There is an internet banking website that I use a lot and its way of authenticating users is to ask about their security question and only enter 3 random characters of their password.

I have always wondered how they store users' passwords on their system, surely it is not plain text? or is it? Also it cannot be hashed because the characters that are required for logging in changes each time. What is the idea behind it?

CodePudding user response：

These kind of authentication systems are intended to provide protection against keyloggers/traffic interception, on the basis that if the login details are intercepted, the attacker only gets a few characters of the password rather than the whole thing. Sadly large parts of the banking industry still use them rather than just implementing actual MFA (although that seems to be slowly improving).

You're correct that it's not possible to use this kind of authentication if the password is hashed, however that doesn't necessarily mean that it has to be stored in plain text.

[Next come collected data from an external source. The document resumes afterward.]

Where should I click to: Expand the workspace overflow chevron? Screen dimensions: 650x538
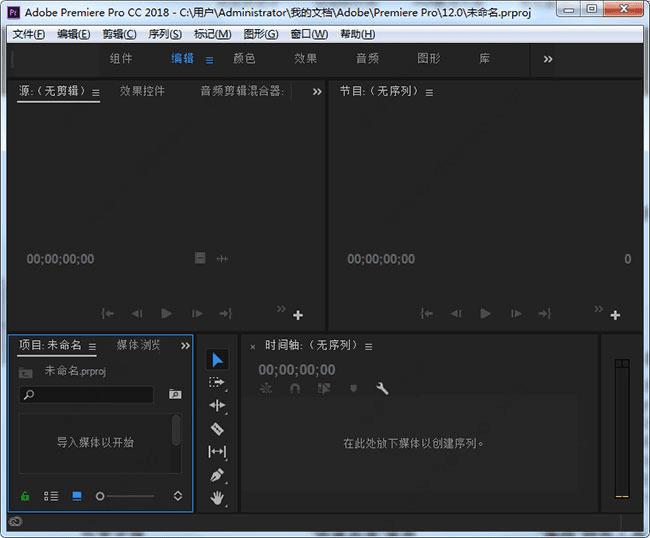pos(547,59)
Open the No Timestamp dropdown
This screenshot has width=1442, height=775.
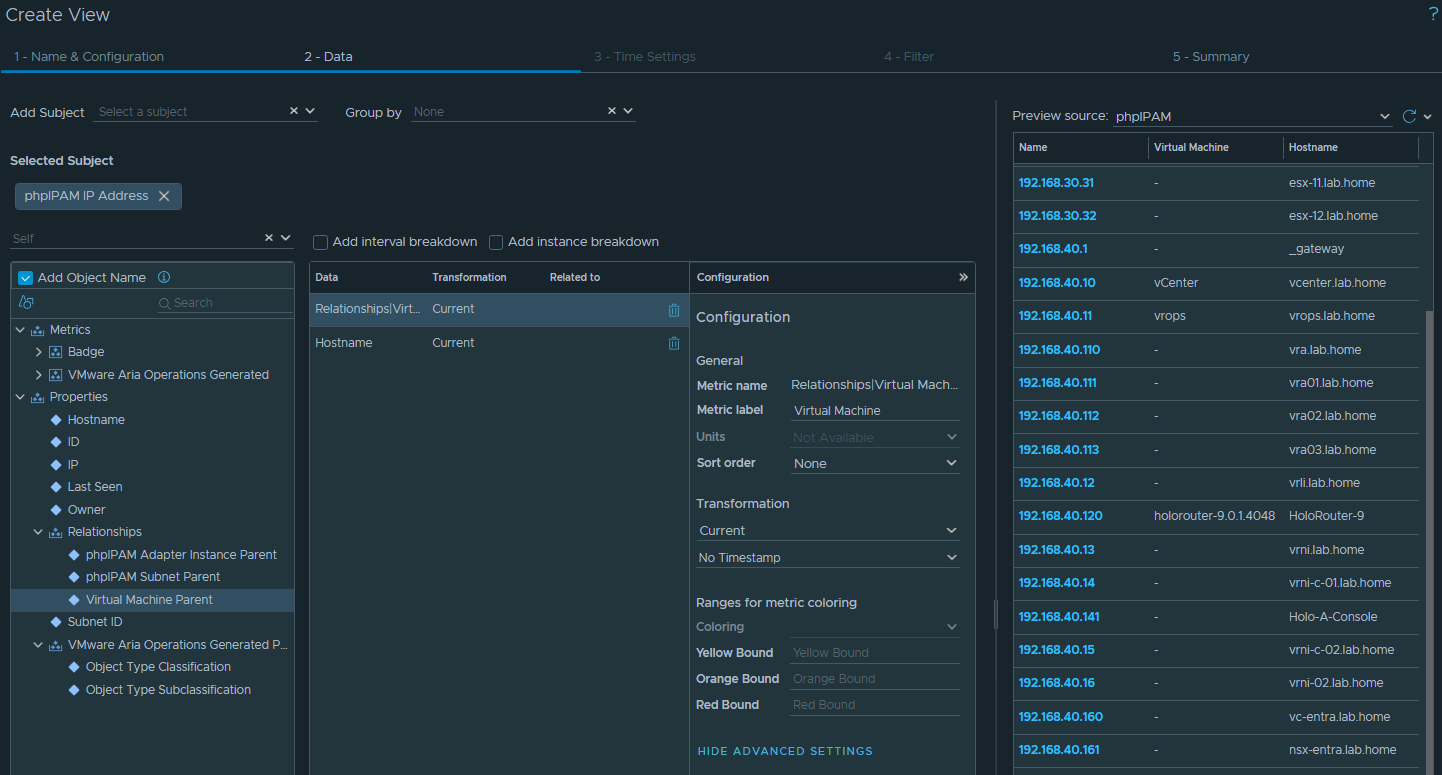tap(827, 558)
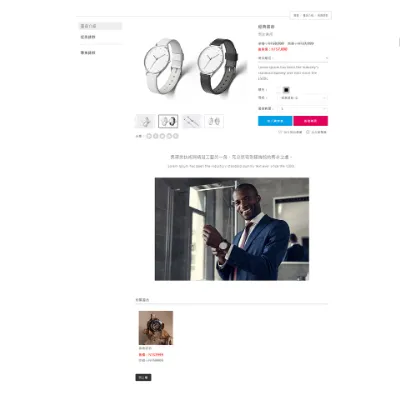The width and height of the screenshot is (400, 400).
Task: Click the black button at page bottom
Action: click(143, 377)
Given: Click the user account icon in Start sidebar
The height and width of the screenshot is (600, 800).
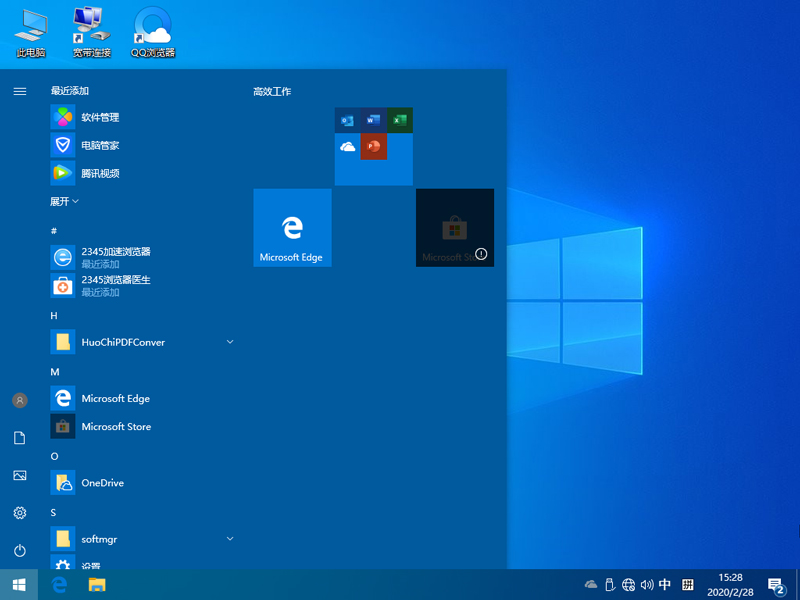Looking at the screenshot, I should 20,400.
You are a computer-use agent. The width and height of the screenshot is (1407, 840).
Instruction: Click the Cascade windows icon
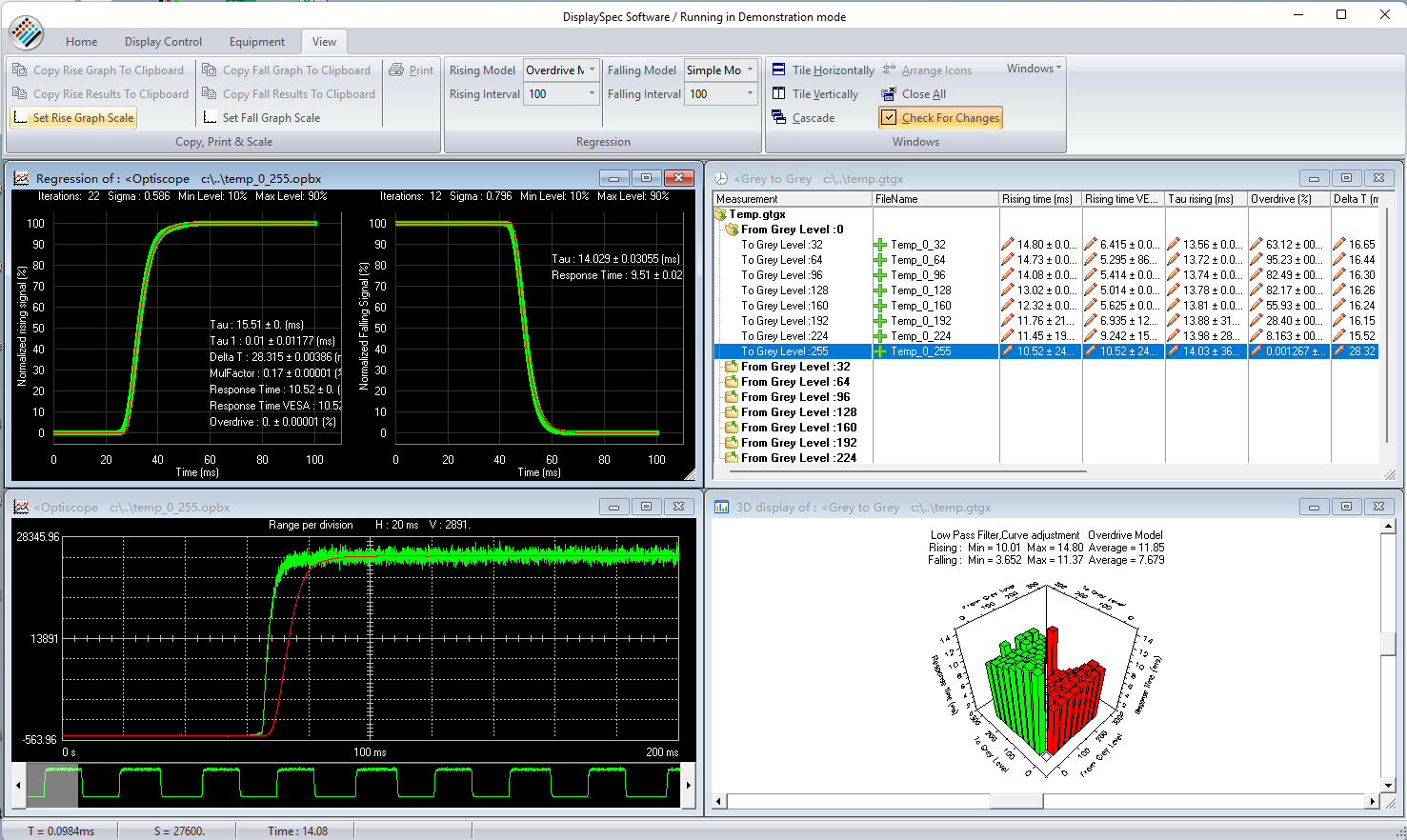(779, 118)
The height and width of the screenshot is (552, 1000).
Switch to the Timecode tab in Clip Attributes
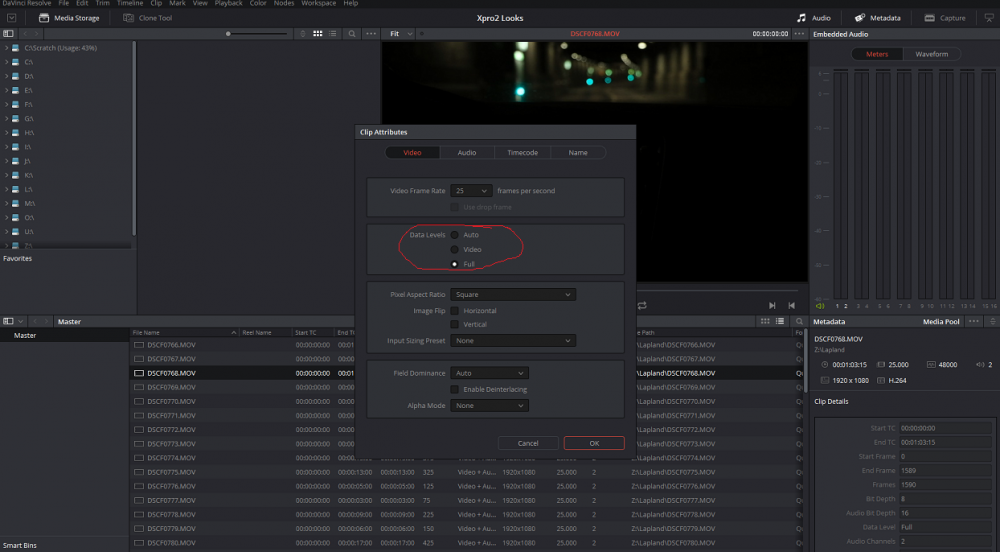[522, 153]
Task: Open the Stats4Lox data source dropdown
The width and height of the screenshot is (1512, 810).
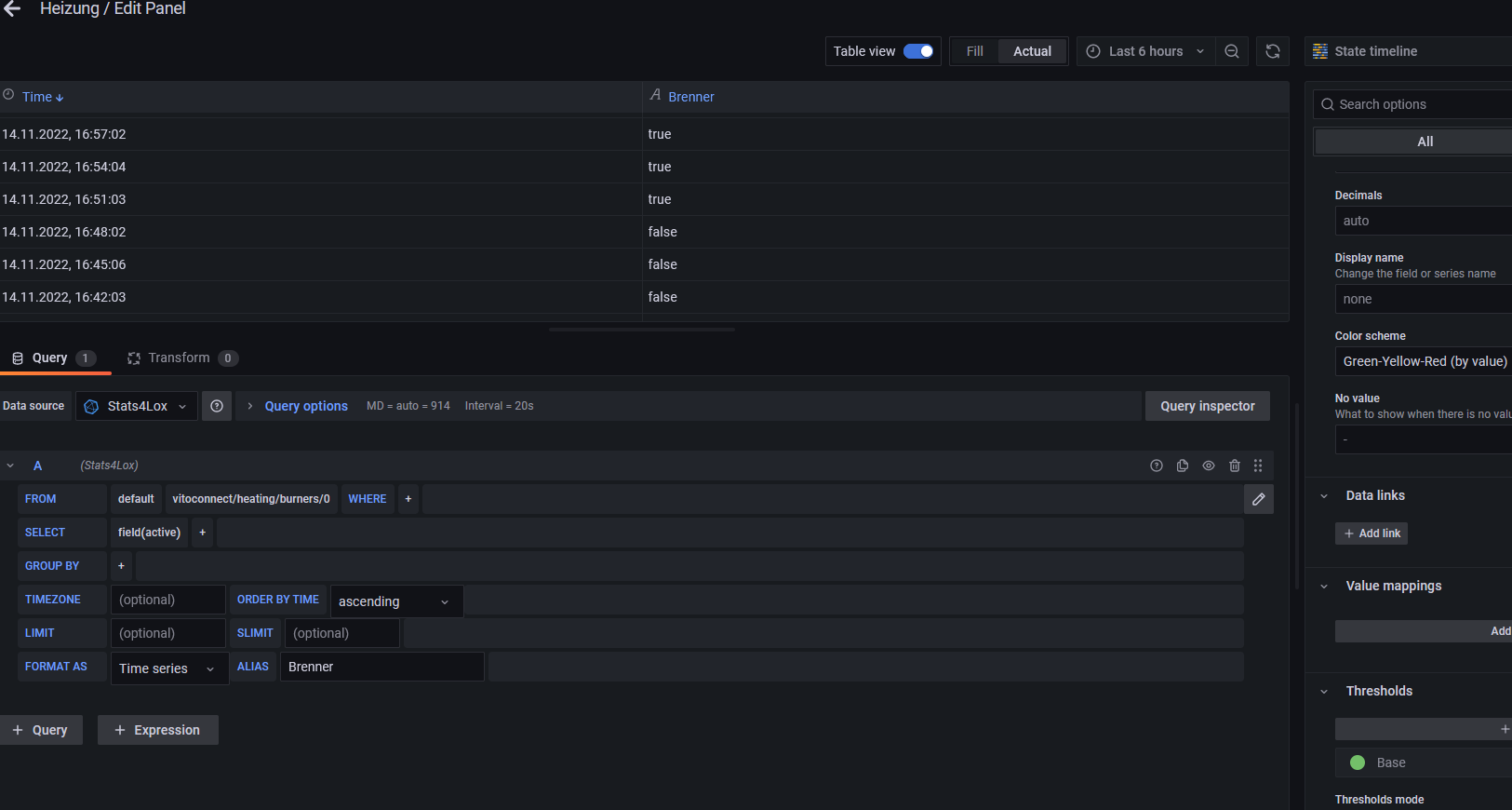Action: (x=137, y=406)
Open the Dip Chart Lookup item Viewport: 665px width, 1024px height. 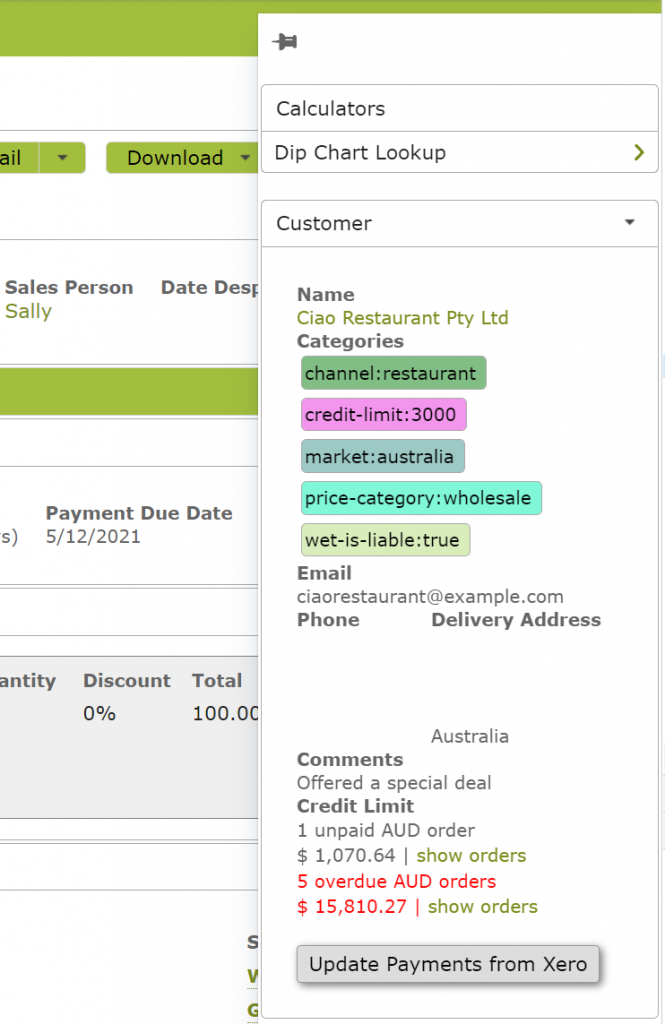tap(459, 153)
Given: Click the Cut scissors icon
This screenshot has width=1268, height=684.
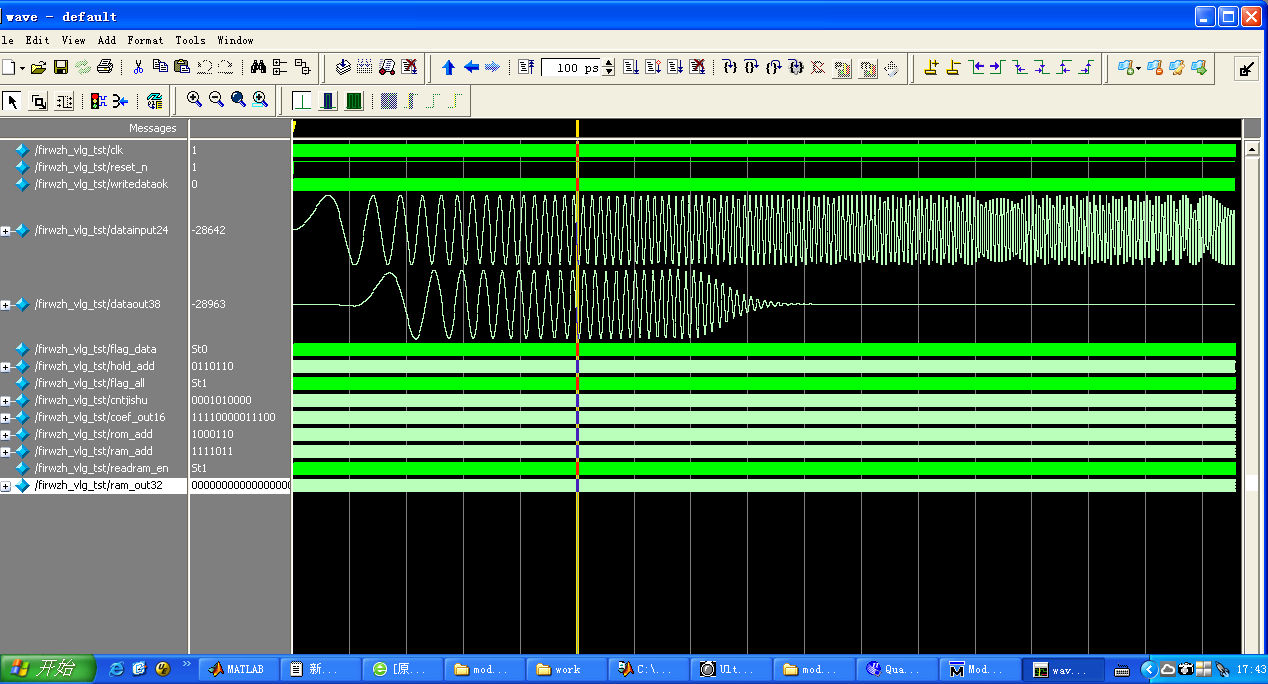Looking at the screenshot, I should 138,67.
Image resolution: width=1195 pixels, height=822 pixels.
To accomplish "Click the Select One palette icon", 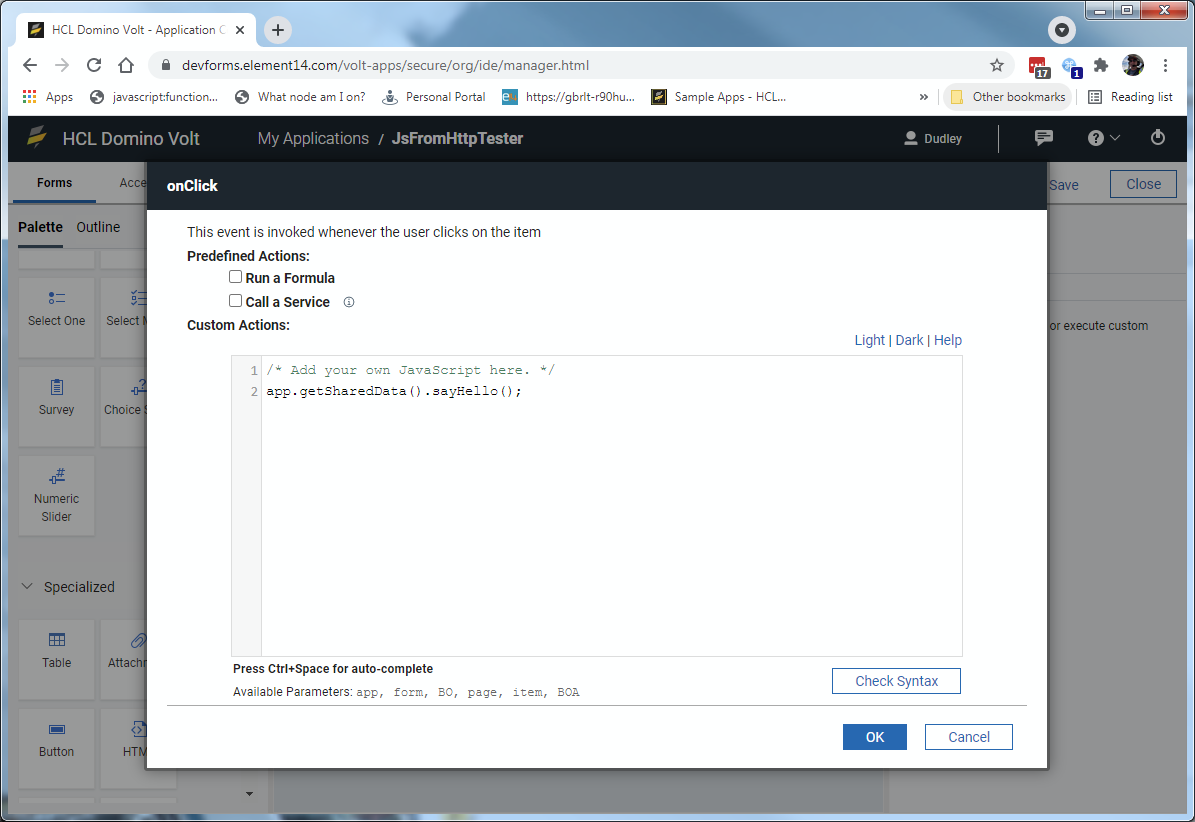I will click(57, 298).
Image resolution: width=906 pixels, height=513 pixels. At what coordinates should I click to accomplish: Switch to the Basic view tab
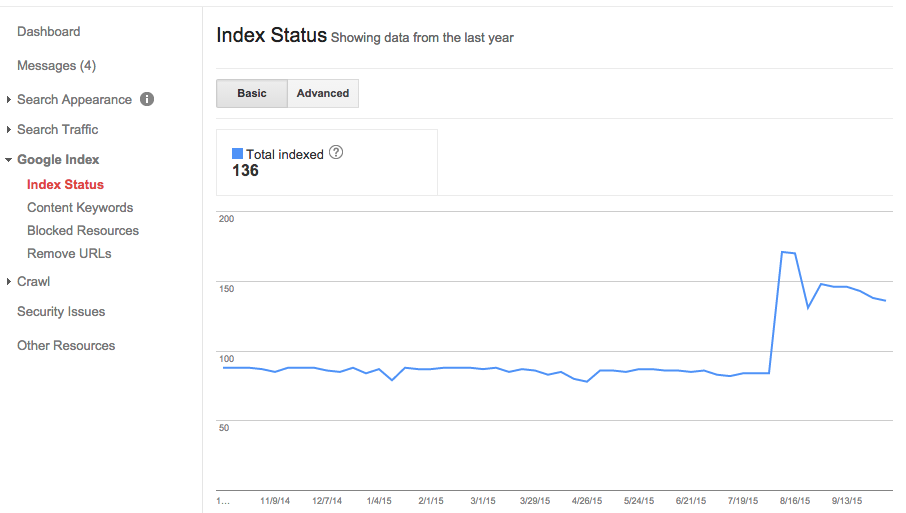tap(252, 93)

Assuming that they've implemented it well, the password should be stored encrypted, rather than in plain text. There might also be an element of separation, so that the system storing the passwords is separate from the frontend that the user is interacting with, so you could have an authentication flow like this:

• The frontend makes a query to the authentication microservice with the username/ID.
• The microservice responds with which three characters it wants.
• The user is asked to input the characters.
• The frontend sends these three characters to the microservice.
• The microservice responds with a success or failure.

This way, a compromise of the frontend doesn't directly expose the users' password, and you can implement controls (such as logging and rate limiting) on the authentication microservice to help identify and protect from a compromised frontend.